Com a sazonalidade já conhecida, um evento junta direita e esquerda, católicos e protestantes, carnívoros e vegetarianos, guelfos e gibelinos, Montecchios e Capuletos, palmeirenses e corintianos, apocalípticos e integrados, todos numa comunhão plena de entendimento, numa mesma fé, muito acima de qualquer discórdia possível: Alessandra Negrini, de beleza interminável, a desfilar num bloco paulistano.

O carnaval é o pretexto desimportante para o único desfile que importa. Nesta temporada a aparição foi mais sagrada que de costume: vestiu-se de índia para representar os índios e isso, caríssimos, é uma grande questão de nosso tempo.

Porque, em tese, a se acreditar em certos dogmas irrevogáveis desde anteontem, não se pode, não se deve, não é de bom-tom fantasiar-se de índio no carnaval. Nem de negro. Nem de mulher. Nem de gay. Nem de alto. Nem de baixo. Nem de psicanalista.

Nem de qualquer coisa que não seja figura mitológica e de mitologia distante. De preferência, posto que nunca se sabe quão suscetível há de ser a mitologia alheia, fantasie-se o folião de qualquer entidade que se saiba, sem margem para dúvida, inexistente. Por exemplo, liberais brasileiros e socialistas democráticos.

Mas quem terá coragem de discordar da Alessandra Negrini a desfilar de índia no carnaval? Heresia tem limite, meus senhores. Ajustemos, pois, a doutrina aos costumes, a teoria aos fatos, e reconheçamos santidade em quem é santo. Ela se fez de índia e soube convencer reacionários, que até se dispuseram a respeitar um bocadinho os índios, e logrou apaziguar progressistas, que não sabem direito a que objetar desta vez.

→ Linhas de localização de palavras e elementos

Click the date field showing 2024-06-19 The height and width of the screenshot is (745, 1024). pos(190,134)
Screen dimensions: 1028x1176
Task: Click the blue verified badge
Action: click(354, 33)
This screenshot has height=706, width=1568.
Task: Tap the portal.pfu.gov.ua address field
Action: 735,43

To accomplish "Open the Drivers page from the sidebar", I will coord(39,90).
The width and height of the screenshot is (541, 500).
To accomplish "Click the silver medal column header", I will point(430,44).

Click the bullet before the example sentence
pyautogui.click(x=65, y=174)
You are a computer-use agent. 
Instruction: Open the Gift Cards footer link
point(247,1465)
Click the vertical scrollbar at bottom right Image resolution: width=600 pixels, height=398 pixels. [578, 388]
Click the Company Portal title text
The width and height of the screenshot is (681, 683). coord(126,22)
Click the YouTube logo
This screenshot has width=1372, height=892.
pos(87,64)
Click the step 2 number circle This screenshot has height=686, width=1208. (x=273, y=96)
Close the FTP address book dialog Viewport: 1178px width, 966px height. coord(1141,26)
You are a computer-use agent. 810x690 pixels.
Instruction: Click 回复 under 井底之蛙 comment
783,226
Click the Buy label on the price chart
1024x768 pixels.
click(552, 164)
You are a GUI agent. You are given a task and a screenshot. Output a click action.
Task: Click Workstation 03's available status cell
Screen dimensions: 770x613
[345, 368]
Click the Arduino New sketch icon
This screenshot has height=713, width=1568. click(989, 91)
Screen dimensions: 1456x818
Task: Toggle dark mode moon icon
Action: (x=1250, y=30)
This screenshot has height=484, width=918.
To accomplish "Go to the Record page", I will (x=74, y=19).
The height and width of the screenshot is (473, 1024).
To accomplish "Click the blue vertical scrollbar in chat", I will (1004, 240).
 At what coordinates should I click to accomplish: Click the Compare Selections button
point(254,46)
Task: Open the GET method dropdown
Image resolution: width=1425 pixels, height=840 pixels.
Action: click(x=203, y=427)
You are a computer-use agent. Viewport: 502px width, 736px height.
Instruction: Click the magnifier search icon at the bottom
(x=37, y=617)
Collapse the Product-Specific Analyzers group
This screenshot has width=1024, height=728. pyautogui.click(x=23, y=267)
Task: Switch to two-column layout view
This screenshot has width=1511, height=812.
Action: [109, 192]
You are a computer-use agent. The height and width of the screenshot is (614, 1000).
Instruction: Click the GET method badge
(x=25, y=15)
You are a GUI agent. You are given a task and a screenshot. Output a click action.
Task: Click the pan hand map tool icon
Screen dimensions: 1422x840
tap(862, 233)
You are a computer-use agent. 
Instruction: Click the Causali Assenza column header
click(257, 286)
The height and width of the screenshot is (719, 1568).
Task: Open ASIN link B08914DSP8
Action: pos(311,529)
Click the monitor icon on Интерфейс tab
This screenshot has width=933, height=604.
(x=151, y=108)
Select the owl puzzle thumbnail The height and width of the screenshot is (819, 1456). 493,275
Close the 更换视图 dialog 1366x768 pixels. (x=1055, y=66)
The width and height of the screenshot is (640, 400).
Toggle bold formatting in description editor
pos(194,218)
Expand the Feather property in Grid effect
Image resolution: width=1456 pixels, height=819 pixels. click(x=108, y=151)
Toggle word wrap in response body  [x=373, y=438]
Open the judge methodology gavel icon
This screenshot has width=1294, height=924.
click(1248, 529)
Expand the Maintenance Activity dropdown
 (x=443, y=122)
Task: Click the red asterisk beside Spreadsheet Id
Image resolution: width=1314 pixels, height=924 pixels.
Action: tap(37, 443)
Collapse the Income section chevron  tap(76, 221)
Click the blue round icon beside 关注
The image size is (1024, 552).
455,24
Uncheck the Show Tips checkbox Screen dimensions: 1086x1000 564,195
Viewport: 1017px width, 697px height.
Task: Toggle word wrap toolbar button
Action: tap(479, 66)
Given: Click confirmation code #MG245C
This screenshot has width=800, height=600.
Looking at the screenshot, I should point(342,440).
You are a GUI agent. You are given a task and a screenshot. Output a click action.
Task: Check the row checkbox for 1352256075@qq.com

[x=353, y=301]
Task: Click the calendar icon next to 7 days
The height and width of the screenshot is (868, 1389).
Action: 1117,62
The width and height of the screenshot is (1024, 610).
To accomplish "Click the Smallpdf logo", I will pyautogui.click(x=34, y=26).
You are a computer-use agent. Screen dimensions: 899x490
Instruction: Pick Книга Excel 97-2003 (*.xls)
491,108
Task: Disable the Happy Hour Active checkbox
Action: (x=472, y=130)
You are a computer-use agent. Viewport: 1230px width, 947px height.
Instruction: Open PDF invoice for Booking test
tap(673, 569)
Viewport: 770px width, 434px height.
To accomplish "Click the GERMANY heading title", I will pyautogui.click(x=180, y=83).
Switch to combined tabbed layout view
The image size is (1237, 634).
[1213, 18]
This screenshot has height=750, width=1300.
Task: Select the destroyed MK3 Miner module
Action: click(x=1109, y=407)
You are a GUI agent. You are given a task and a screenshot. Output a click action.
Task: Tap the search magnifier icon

→ O que fazer
1/ Transcreva da crônica sobre o carnaval o trecho de "Nem de qualquer" a "e socialistas democráticos.".
2/ Responda com base na crônica sobre o carnaval:
(a) Quem desfila num bloco paulistano?
(b) De que ela se vestiu nesta temporada?
(c) Que exemplo de entidade sabidamente inexistente a crônica dá?
3/ Prossiga a crônica sobre Alessandra Negrini no carnaval a partir da última frase.

→ Respostas em ordem
1/
Nem de qualquer coisa que não seja figura mitológica e de mitologia distante. De preferência, posto que nunca se sabe quão suscetível há de ser a mitologia alheia, fantasie-se o folião de qualquer entidade que se saiba, sem margem para dúvida, inexistente. Por exemplo, liberais brasileiros e socialistas democráticos.

2/
(a) Alessandra Negrini.
(b) De índia.
(c) Liberais brasileiros e socialistas democráticos.

3/
O carnaval viu-se enredado, de repente, numa aporia estético-ideológica inédita, dessas de alarmar autoridades e comover líderes da sociedade civil, de chamar a atenção de Greta Thunberg e estimular a indignação de Roger Waters.

Até que um índio descido de uma estrela colorida e brilhante, impávido que nem Muhammad Ali, veio para desfazer, numa só flechada, retifico, numa singela declaração, a salomônica dúvida: homem branco pode sim brincar de índio, justamente porque índio também pode brincar de homem branco.

Noutras palavras, não existe apropriação cultural; existe cultura. E cultura é isso mesmo: apropriação e expropriação; imitação e empréstimo; inspiração e pastiche; roubo e doação.

Não é por mal quem está fazendo. Quem está fazendo, faz porque quer se enfeitar, adquirindo nossas vestimentas, nosso cocar, nossas coisas. Nós usamos objetos de vocês também, então é uma troca”, ensinou o cacique Raoni, da etnia caiapó, indicado ao Nobel da paz e, presumo, um tanto mais índio que muito aluno de ciências sociais da USP.

Quem sou eu para contra-argumentar? Desse pecado não precisarei pedir perdão. Os corretos fiquem com suas teses de apropriação cultural e lugar de fala. Eu fico com a fala e a cultura do cacique Raoni. E, muito naturalmente, com a fantasia e as fantasias da Alessandra Negrini.